**Brief**.
Copy each line in the data that includes the word "computer".

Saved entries
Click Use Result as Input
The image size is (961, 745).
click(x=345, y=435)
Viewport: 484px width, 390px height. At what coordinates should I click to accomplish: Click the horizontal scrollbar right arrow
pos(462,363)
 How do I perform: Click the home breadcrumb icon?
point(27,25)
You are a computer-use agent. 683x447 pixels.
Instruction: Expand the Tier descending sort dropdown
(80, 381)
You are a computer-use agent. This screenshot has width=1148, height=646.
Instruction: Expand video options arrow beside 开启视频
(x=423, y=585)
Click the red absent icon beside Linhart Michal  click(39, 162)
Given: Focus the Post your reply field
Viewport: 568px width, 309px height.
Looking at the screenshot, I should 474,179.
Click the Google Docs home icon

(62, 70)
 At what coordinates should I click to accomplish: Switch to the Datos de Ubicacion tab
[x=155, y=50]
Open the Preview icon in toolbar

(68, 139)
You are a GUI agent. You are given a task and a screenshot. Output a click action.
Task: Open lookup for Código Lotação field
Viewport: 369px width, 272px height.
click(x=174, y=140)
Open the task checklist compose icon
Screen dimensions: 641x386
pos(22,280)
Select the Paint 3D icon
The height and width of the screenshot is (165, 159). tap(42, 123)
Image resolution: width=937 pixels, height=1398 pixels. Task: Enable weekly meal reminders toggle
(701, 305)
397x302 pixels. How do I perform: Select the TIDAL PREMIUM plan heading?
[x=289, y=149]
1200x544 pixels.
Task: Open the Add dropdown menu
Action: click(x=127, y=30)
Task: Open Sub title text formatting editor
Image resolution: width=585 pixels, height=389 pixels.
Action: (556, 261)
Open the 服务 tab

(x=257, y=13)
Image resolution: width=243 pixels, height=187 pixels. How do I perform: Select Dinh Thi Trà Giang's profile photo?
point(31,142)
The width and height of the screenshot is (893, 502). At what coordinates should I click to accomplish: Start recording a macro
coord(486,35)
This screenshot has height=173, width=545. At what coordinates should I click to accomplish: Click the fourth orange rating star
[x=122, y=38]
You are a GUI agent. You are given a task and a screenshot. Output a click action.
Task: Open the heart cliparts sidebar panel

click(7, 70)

**Answer to this task**.
You are a computer-use agent. 683x447 pixels.
You are a computer-use agent. This screenshot has width=1148, height=646.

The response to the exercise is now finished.